Meesam menelan salivanya susah payah, Laqueta ada di hadapannya dan terlihat seperti menahan tawa. Wajah Meesam terasa panas, dia sangat malu dengan apa yang terjadi padanya ini. Aliza keterlaluan, wanita itu membuat Meesam seperti tidak punya harga diri. Bahkan rasa sakit karena membentur lantai tidak dirasakan oleh Meesam, ia sibuk dengan rasa malunya saja.
Mengabaikan rasa malu itu, Meesam langsung berdiri dan menatap apa saja yang bisa dipandangnya selain wajah Laqueta. Rasanya ini adalah kejadian paling memalukan yang pernah dialaminya.
"Lo ngapain?" tanya Laqueta pelan, gadis itu sudah tidak menahan tawa karena tersadar kalau Meesam adalah bosnya, bagaimana bisa ia menertawakan bosnya sendiri? Memangnya dia mau dipecat?
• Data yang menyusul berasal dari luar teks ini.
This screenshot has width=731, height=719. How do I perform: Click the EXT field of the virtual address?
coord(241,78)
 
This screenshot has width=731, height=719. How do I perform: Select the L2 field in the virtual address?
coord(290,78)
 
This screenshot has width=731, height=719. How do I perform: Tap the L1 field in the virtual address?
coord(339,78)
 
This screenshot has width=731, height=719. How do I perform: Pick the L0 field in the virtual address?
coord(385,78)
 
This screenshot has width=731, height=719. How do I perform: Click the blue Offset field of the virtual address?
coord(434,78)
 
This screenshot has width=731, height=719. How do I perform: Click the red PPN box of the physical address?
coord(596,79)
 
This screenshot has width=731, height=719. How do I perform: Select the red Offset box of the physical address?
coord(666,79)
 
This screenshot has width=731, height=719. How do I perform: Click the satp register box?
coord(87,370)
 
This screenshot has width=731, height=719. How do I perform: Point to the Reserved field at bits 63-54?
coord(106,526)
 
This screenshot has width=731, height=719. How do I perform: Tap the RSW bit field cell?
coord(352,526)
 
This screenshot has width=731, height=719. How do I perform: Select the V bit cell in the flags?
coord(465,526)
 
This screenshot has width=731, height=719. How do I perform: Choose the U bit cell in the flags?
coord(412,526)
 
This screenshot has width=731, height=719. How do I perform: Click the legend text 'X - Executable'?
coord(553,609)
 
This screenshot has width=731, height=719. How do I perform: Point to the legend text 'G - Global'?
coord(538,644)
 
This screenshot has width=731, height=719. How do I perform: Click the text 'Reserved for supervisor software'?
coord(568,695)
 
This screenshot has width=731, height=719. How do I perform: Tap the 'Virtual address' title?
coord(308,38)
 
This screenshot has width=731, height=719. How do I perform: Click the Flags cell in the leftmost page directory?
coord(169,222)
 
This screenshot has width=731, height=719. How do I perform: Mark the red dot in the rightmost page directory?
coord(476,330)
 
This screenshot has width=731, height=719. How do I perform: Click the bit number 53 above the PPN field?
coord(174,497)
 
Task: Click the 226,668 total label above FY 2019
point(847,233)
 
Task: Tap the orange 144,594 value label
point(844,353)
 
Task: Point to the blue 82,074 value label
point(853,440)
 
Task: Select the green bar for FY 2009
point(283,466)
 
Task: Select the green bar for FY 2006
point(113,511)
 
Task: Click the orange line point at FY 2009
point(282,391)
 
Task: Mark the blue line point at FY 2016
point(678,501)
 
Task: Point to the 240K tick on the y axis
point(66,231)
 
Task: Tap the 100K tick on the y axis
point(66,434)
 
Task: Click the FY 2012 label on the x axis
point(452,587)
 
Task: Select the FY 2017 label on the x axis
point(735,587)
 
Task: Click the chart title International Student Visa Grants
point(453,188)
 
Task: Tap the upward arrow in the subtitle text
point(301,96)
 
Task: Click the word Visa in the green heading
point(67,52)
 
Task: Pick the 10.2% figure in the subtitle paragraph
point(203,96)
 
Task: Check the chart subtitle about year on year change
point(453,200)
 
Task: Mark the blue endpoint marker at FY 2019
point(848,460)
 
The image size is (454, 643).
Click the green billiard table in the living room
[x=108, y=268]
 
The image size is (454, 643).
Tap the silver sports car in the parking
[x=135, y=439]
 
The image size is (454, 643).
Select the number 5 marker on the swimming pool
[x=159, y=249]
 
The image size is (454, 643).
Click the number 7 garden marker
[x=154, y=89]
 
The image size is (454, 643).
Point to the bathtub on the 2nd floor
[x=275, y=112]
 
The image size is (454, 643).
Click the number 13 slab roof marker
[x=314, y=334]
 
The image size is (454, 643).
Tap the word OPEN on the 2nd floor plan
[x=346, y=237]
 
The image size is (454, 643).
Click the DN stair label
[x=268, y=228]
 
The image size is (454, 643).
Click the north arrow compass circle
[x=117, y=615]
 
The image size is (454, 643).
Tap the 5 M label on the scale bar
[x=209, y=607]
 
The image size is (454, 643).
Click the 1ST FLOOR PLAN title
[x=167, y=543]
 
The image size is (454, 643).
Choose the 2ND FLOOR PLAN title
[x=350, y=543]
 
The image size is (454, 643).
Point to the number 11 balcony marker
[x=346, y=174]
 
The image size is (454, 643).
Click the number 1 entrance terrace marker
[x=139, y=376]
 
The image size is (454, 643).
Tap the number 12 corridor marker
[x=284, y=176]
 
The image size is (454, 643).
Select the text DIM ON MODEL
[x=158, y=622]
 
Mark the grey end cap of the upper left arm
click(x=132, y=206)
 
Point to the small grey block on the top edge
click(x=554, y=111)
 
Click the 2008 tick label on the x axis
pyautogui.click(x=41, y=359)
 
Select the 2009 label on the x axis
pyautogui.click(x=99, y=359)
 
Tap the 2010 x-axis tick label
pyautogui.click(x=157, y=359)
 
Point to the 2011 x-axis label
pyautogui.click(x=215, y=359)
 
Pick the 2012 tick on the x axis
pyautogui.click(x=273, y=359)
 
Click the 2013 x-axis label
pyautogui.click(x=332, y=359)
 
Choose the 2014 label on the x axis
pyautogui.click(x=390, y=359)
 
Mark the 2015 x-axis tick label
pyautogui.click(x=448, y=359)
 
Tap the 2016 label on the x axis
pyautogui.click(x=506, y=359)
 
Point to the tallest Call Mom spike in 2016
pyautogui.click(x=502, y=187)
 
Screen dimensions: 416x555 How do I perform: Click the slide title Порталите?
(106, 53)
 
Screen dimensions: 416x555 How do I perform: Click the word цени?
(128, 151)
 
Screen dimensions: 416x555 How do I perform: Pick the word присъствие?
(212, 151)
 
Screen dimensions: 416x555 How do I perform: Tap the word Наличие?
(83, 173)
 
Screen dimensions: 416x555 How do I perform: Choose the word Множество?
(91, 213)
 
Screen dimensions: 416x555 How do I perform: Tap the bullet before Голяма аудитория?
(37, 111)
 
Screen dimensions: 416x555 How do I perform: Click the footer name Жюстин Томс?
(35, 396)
Meesam berdehem, ia tidak tau ngapain berada di depan kamar Laqueta. Teman-teman tersayang nya itu yang menyeretnya hingga berada di sini.
"Gue ... nggak ada apa-apa, sih."
Konyol, rutuk Meesam dalam hati.
"Owhh." Laqueta juga tidak tau harus mengatakan apa lagi, ia tidak terbiasa basa-basi.
"Lo nggak mau jalan-jalan? Ini hari terakhir kita liburan. Nggak mau beli oleh-oleh?" tanya Meesam, untung saja dia menemukan topik yang pas, menurutnya.
Laqueta baru ingat kalau ini adalah hari terakhir liburan. Dan ya, Laqueta belum membeli oleh-oleh sama sekali.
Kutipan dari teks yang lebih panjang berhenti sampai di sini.